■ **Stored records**
# # #

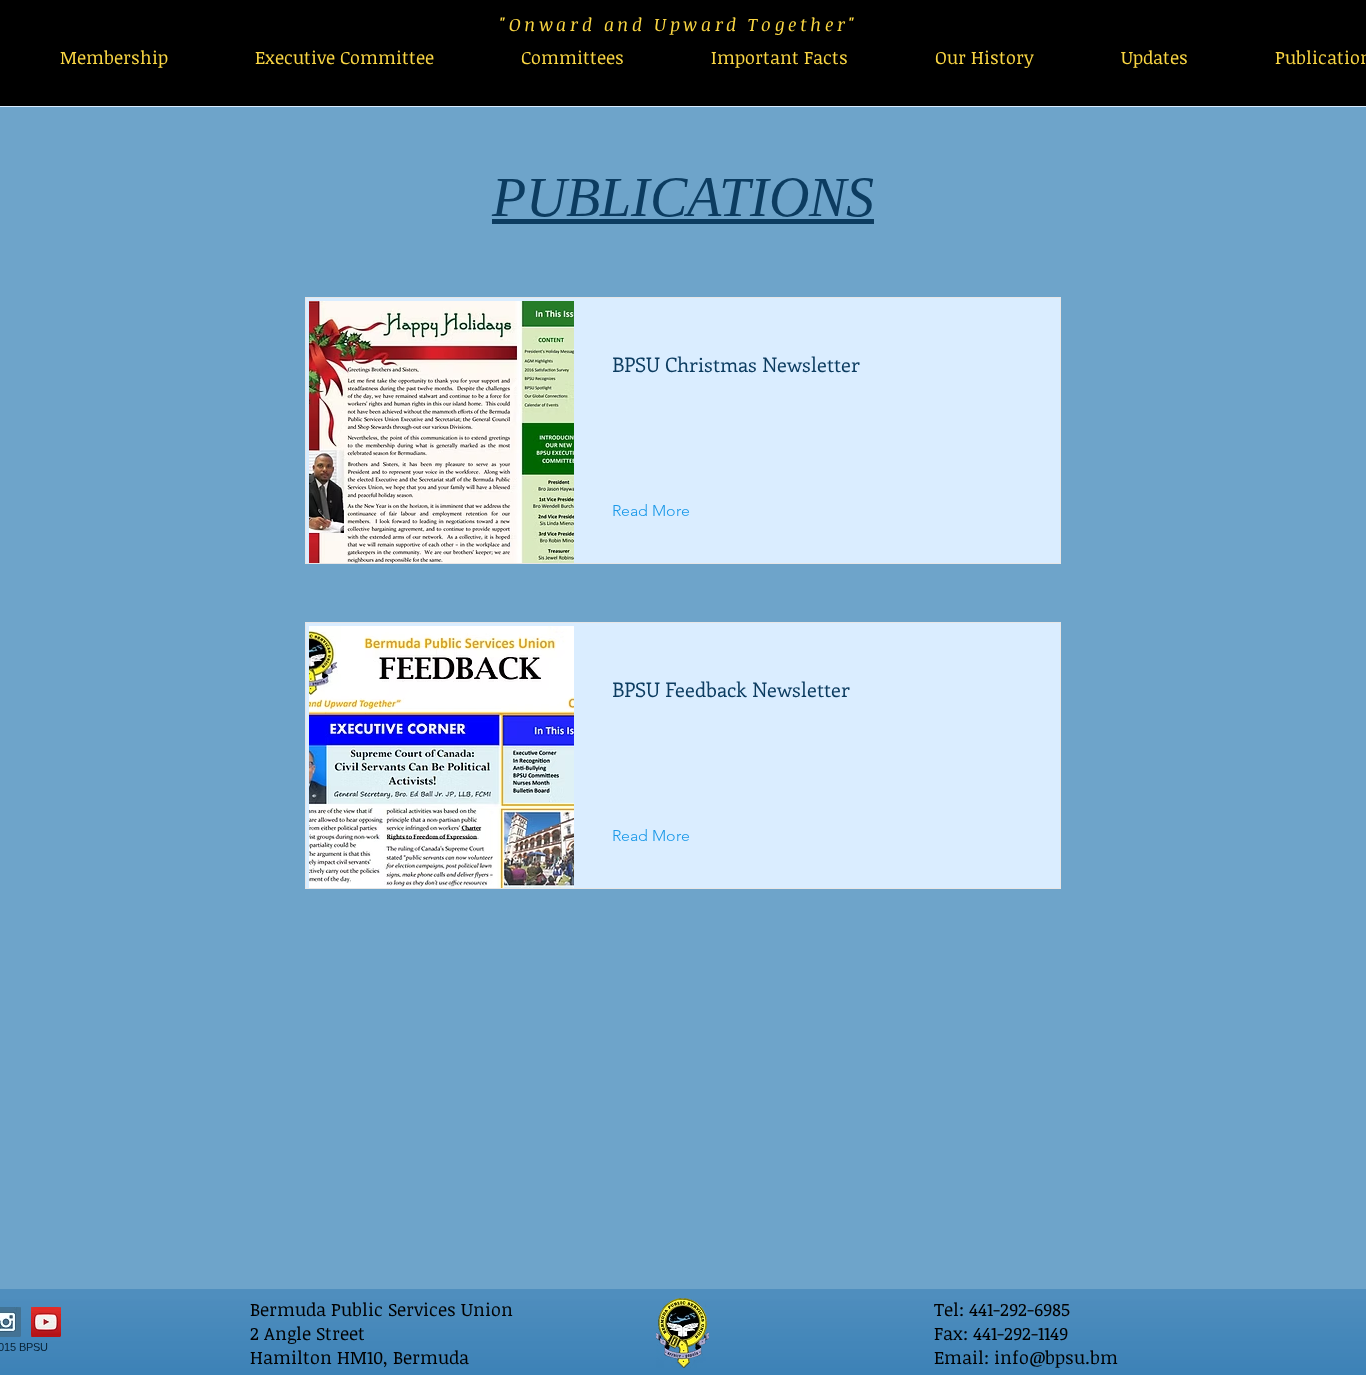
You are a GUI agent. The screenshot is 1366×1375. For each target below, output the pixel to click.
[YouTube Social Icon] (46, 1322)
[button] (572, 57)
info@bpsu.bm (1056, 1357)
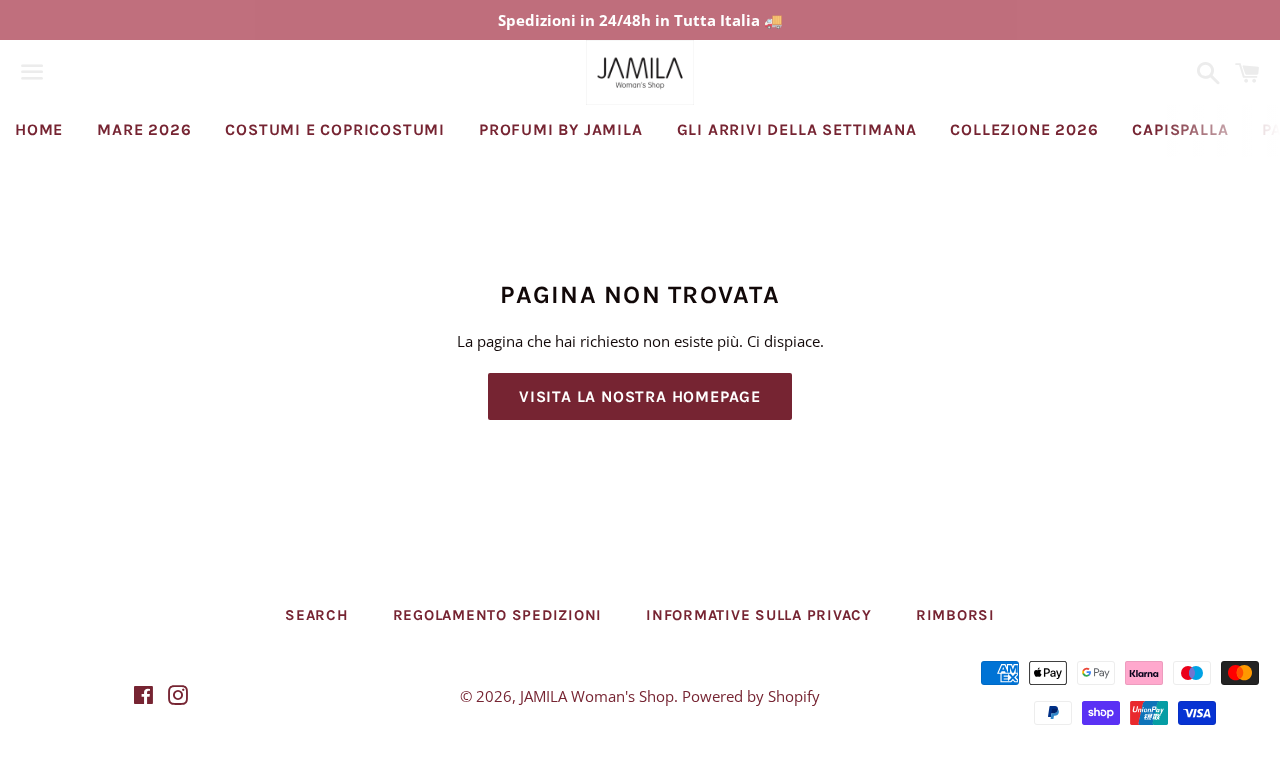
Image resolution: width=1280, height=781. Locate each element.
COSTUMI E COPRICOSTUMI (335, 129)
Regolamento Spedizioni (498, 615)
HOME (39, 129)
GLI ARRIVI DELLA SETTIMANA (797, 129)
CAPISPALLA (1180, 129)
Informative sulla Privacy (759, 615)
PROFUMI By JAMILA (561, 129)
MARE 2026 (144, 129)
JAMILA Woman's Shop (597, 696)
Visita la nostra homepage (640, 396)
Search (317, 615)
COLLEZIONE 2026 (1024, 129)
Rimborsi (955, 615)
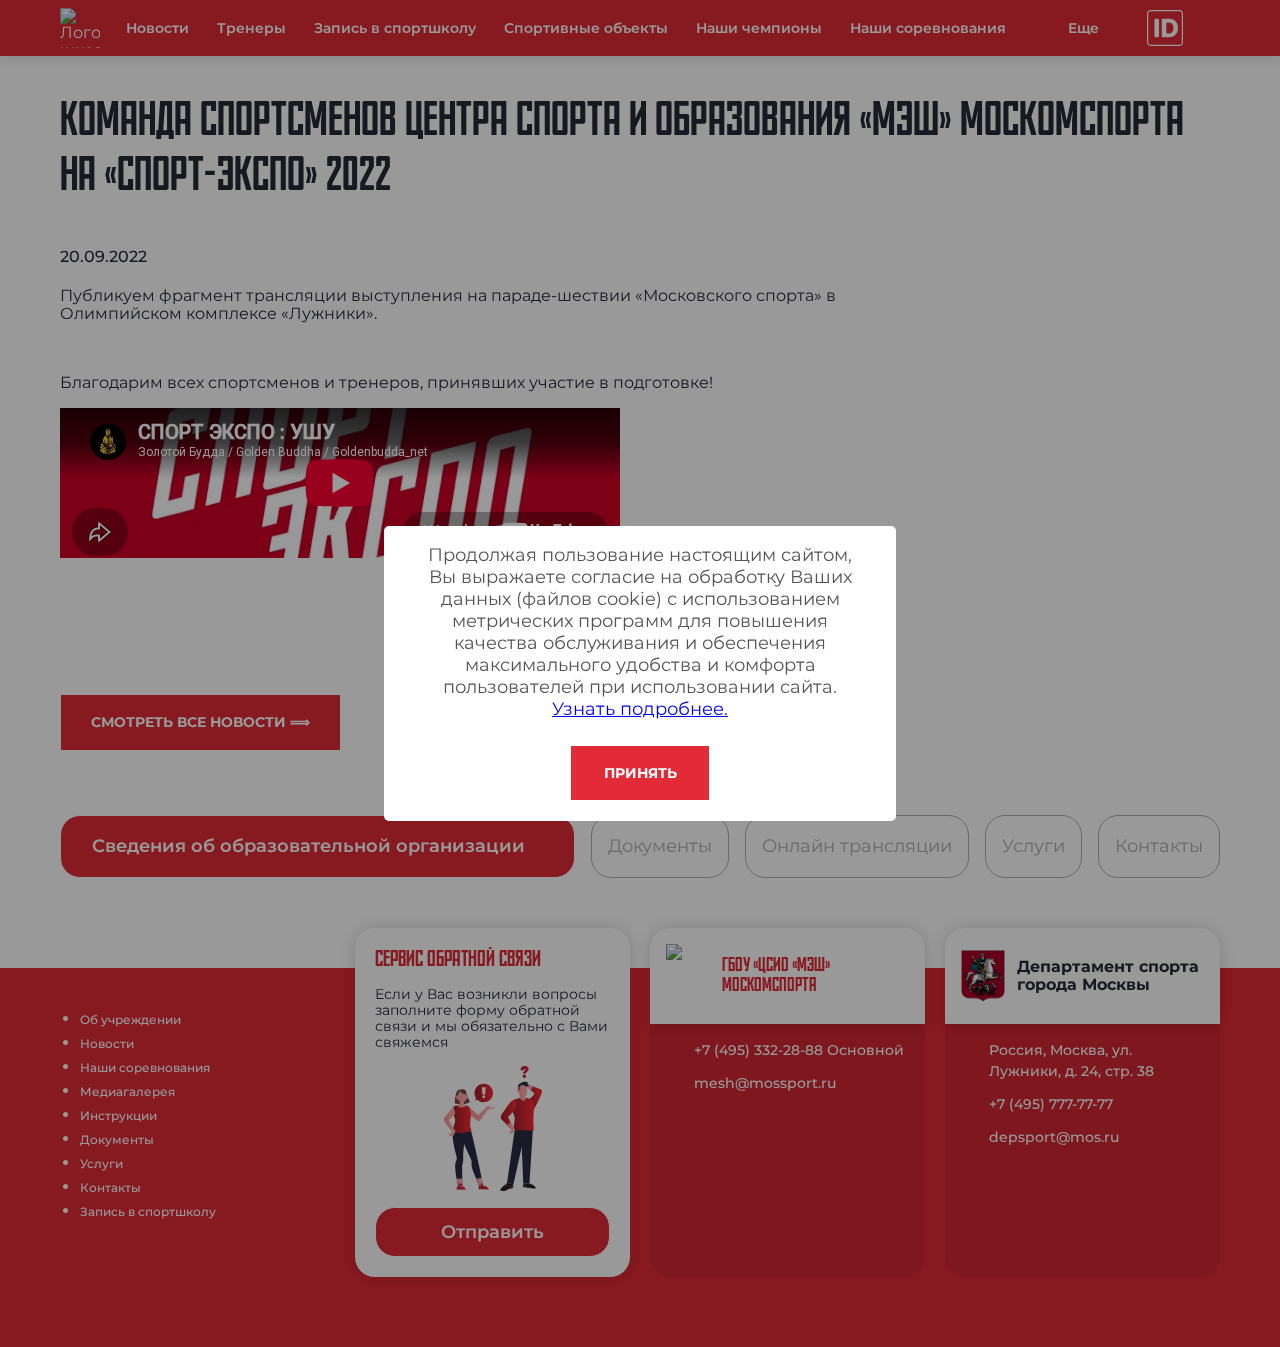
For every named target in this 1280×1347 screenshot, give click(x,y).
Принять (640, 773)
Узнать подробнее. (640, 709)
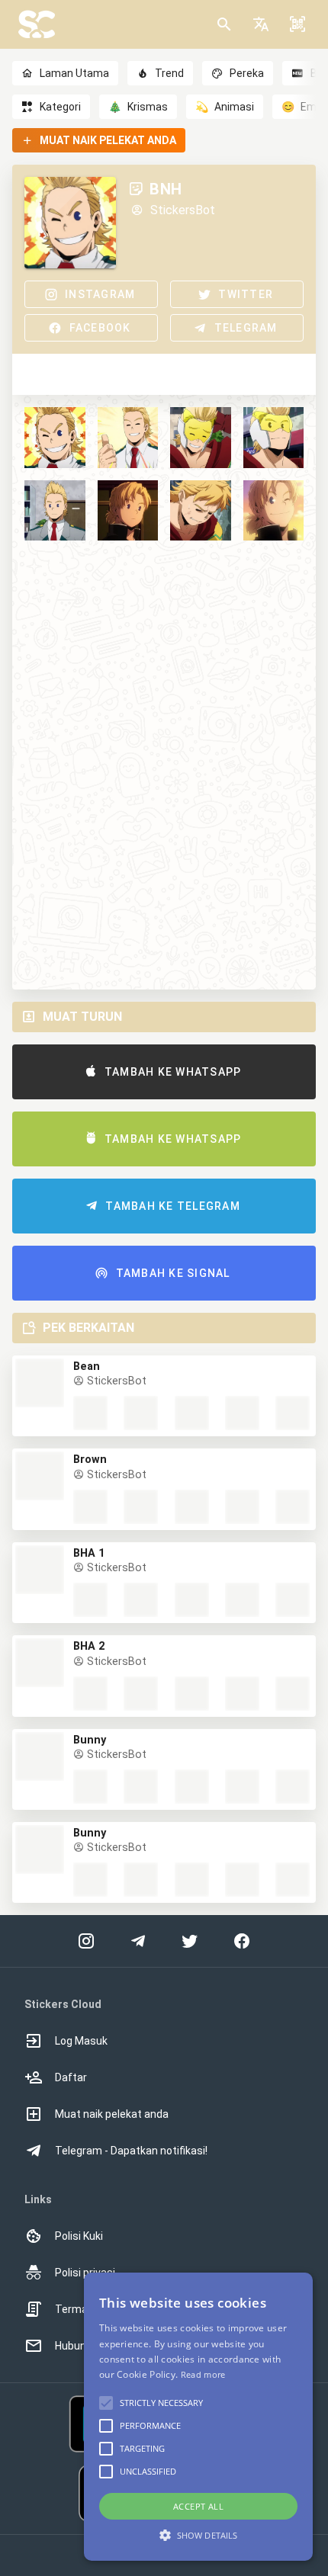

# # #

■ **Activity**
Only the lines that contain the string "click" should be copied from the entries above.

■ **Final answer**
You are a GUI agent. The screenshot is 1366×1375. For each target below, output the pixel to click.
For every named target in this 1280×1347 screenshot, give click(x,y).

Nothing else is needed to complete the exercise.